START Provided material

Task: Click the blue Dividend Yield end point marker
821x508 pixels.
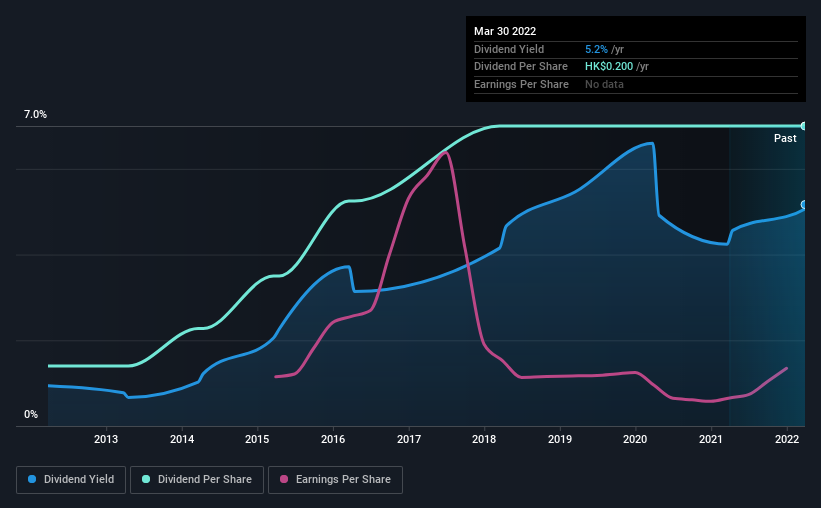Action: point(803,205)
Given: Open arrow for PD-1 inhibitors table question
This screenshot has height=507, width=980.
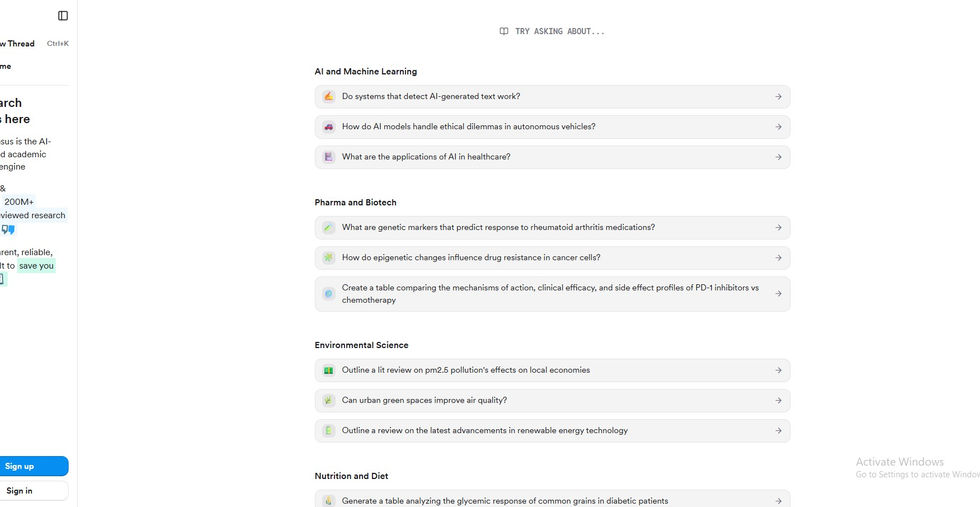Looking at the screenshot, I should (778, 294).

END Provided material

Task details: Nothing but the lines from the one holding "821x508 pixels." through the final line of the entries should be retyped, exactly as they stand and without pictures.

Response area:
821x508 pixels.
Action: point(803,205)
Given: Open arrow for PD-1 inhibitors table question
This screenshot has height=507, width=980.
Looking at the screenshot, I should (778, 294).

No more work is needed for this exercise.